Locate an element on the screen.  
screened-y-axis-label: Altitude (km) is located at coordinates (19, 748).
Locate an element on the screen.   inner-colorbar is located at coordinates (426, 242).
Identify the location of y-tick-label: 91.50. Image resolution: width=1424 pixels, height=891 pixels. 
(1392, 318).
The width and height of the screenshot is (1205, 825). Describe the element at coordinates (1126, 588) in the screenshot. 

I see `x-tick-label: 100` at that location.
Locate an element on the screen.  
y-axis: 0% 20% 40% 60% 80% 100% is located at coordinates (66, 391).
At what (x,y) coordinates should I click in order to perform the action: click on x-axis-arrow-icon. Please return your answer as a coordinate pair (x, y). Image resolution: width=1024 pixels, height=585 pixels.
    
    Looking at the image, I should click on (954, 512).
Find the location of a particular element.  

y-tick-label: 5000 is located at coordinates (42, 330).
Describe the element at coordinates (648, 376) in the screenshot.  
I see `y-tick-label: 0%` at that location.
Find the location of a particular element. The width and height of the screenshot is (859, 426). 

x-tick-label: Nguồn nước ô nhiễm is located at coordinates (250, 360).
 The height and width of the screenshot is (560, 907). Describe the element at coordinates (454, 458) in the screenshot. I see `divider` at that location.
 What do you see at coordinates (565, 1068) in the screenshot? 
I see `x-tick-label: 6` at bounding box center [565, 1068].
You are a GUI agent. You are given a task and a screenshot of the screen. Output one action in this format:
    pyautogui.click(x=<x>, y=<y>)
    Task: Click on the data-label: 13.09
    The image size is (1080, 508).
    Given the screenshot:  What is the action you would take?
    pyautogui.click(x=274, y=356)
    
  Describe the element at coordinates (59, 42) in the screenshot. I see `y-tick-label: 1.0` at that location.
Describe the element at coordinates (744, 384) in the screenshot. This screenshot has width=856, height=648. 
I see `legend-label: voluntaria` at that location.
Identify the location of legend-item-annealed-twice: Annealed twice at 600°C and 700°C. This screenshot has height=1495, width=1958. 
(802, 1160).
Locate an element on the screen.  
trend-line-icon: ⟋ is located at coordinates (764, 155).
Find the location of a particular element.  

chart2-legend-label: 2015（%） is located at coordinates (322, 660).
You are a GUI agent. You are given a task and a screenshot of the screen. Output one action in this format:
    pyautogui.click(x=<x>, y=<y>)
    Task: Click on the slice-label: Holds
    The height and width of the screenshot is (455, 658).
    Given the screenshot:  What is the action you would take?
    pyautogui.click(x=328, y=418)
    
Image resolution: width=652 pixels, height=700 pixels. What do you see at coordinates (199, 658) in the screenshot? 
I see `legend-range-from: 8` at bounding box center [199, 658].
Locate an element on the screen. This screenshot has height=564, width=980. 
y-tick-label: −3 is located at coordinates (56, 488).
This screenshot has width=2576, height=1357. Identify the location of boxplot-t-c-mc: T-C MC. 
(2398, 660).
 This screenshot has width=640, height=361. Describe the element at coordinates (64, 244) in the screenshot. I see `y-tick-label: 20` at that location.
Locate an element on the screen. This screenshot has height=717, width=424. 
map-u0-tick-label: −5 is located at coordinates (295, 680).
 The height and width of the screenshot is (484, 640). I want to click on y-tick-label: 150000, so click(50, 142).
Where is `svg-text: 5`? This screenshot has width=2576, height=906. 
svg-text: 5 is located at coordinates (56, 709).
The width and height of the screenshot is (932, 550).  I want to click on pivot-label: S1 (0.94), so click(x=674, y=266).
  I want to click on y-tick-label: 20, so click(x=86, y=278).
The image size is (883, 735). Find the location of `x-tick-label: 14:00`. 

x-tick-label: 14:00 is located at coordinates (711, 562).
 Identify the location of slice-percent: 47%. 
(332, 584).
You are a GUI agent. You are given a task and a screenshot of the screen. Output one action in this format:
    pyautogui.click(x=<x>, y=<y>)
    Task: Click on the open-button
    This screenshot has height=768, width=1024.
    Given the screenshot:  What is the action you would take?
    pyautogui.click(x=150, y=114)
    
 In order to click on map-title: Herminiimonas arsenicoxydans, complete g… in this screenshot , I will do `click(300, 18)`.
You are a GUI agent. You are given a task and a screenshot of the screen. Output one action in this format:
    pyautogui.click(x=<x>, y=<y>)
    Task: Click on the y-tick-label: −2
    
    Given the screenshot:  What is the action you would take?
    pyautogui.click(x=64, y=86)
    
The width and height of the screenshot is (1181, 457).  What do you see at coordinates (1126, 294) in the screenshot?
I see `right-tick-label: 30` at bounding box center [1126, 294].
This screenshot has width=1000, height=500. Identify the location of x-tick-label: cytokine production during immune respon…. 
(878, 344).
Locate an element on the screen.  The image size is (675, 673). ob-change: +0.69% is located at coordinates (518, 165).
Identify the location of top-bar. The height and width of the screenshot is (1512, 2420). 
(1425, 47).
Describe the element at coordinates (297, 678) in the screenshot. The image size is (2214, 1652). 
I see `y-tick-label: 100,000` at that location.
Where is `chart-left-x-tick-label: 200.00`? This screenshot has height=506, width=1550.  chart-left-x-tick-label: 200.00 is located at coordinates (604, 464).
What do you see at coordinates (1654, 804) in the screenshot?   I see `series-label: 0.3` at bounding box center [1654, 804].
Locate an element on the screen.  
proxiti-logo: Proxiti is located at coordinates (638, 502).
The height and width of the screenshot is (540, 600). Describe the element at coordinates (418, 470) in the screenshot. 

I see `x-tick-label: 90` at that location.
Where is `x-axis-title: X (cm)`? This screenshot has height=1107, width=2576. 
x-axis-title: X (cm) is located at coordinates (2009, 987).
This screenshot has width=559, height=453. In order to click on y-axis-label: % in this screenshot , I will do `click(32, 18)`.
□ □ □ □
■ **Tarefa**
Você pode reescrever toda a listagem acima como uma lista numerada, omitindo as linhas em branco?

■ **Solução do problema**
1. Locate an element on the screen.  
2. screened-y-axis-label: Altitude (km) is located at coordinates (19, 748).
3. Locate an element on the screen.   inner-colorbar is located at coordinates (426, 242).
4. Identify the location of y-tick-label: 91.50. Image resolution: width=1424 pixels, height=891 pixels. 
5. (1392, 318).
6. The width and height of the screenshot is (1205, 825). Describe the element at coordinates (1126, 588) in the screenshot. 
7. I see `x-tick-label: 100` at that location.
8. Locate an element on the screen.  
9. y-axis: 0% 20% 40% 60% 80% 100% is located at coordinates (66, 391).
10. At what (x,y) coordinates should I click in order to perform the action: click on x-axis-arrow-icon. Please return your answer as a coordinate pair (x, y). Image resolution: width=1024 pixels, height=585 pixels.
11.     Looking at the image, I should click on (954, 512).
12. Find the location of a particular element.  
13. y-tick-label: 5000 is located at coordinates (42, 330).
14. Describe the element at coordinates (648, 376) in the screenshot.  
15. I see `y-tick-label: 0%` at that location.
16. Find the location of a particular element. The width and height of the screenshot is (859, 426). 
17. x-tick-label: Nguồn nước ô nhiễm is located at coordinates (250, 360).
18.  The height and width of the screenshot is (560, 907). Describe the element at coordinates (454, 458) in the screenshot. I see `divider` at that location.
19.  What do you see at coordinates (565, 1068) in the screenshot? 
20. I see `x-tick-label: 6` at bounding box center [565, 1068].
21. You are a GUI agent. You are given a task and a screenshot of the screen. Output one action in this format:
22.     pyautogui.click(x=<x>, y=<y>)
23.     Task: Click on the data-label: 13.09
24.     The image size is (1080, 508).
25.     Given the screenshot:  What is the action you would take?
26.     pyautogui.click(x=274, y=356)
27.   Describe the element at coordinates (59, 42) in the screenshot. I see `y-tick-label: 1.0` at that location.
28. Describe the element at coordinates (744, 384) in the screenshot. This screenshot has width=856, height=648. 
29. I see `legend-label: voluntaria` at that location.
30. Identify the location of legend-item-annealed-twice: Annealed twice at 600°C and 700°C. This screenshot has height=1495, width=1958. 
31. (802, 1160).
32. Locate an element on the screen.  
33. trend-line-icon: ⟋ is located at coordinates (764, 155).
34. Find the location of a particular element.  
35. chart2-legend-label: 2015（%） is located at coordinates (322, 660).
36. You are a GUI agent. You are given a task and a screenshot of the screen. Output one action in this format:
37.     pyautogui.click(x=<x>, y=<y>)
38.     Task: Click on the slice-label: Holds
39.     The height and width of the screenshot is (455, 658).
40.     Given the screenshot:  What is the action you would take?
41.     pyautogui.click(x=328, y=418)
42. Image resolution: width=652 pixels, height=700 pixels. What do you see at coordinates (199, 658) in the screenshot? 
43. I see `legend-range-from: 8` at bounding box center [199, 658].
44. Locate an element on the screen. This screenshot has height=564, width=980. 
45. y-tick-label: −3 is located at coordinates (56, 488).
46. This screenshot has width=2576, height=1357. Identify the location of boxplot-t-c-mc: T-C MC. 
47. (2398, 660).
48.  This screenshot has width=640, height=361. Describe the element at coordinates (64, 244) in the screenshot. I see `y-tick-label: 20` at that location.
49. Locate an element on the screen. This screenshot has height=717, width=424. 
50. map-u0-tick-label: −5 is located at coordinates (295, 680).
51.  The height and width of the screenshot is (484, 640). I want to click on y-tick-label: 150000, so click(50, 142).
52. Where is `svg-text: 5`? This screenshot has width=2576, height=906. 
53. svg-text: 5 is located at coordinates (56, 709).
54. The width and height of the screenshot is (932, 550).  I want to click on pivot-label: S1 (0.94), so click(x=674, y=266).
55.   I want to click on y-tick-label: 20, so click(x=86, y=278).
56. The image size is (883, 735). Find the location of `x-tick-label: 14:00`. 
57. x-tick-label: 14:00 is located at coordinates (711, 562).
58.  Identify the location of slice-percent: 47%. 
59. (332, 584).
60. You are a GUI agent. You are given a task and a screenshot of the screen. Output one action in this format:
61.     pyautogui.click(x=<x>, y=<y>)
62.     Task: Click on the open-button
63.     This screenshot has height=768, width=1024.
64.     Given the screenshot:  What is the action you would take?
65.     pyautogui.click(x=150, y=114)
66.  In order to click on map-title: Herminiimonas arsenicoxydans, complete g… in this screenshot , I will do `click(300, 18)`.
67. You are a GUI agent. You are given a task and a screenshot of the screen. Output one action in this format:
68.     pyautogui.click(x=<x>, y=<y>)
69.     Task: Click on the y-tick-label: −2
70.     Given the screenshot:  What is the action you would take?
71.     pyautogui.click(x=64, y=86)
72. The width and height of the screenshot is (1181, 457).  What do you see at coordinates (1126, 294) in the screenshot?
73. I see `right-tick-label: 30` at bounding box center [1126, 294].
74. This screenshot has width=1000, height=500. Identify the location of x-tick-label: cytokine production during immune respon…. 
75. (878, 344).
76. Locate an element on the screen.  The image size is (675, 673). ob-change: +0.69% is located at coordinates (518, 165).
77. Identify the location of top-bar. The height and width of the screenshot is (1512, 2420). 
78. (1425, 47).
79. Describe the element at coordinates (297, 678) in the screenshot. The image size is (2214, 1652). 
80. I see `y-tick-label: 100,000` at that location.
81. Where is `chart-left-x-tick-label: 200.00`? This screenshot has height=506, width=1550.  chart-left-x-tick-label: 200.00 is located at coordinates (604, 464).
82. What do you see at coordinates (1654, 804) in the screenshot?   I see `series-label: 0.3` at bounding box center [1654, 804].
83. Locate an element on the screen.  
84. proxiti-logo: Proxiti is located at coordinates (638, 502).
85. The height and width of the screenshot is (540, 600). Describe the element at coordinates (418, 470) in the screenshot. 
86. I see `x-tick-label: 90` at that location.
87. Where is `x-axis-title: X (cm)`? This screenshot has height=1107, width=2576. 
88. x-axis-title: X (cm) is located at coordinates (2009, 987).
89. This screenshot has width=559, height=453. In order to click on y-axis-label: % in this screenshot , I will do `click(32, 18)`.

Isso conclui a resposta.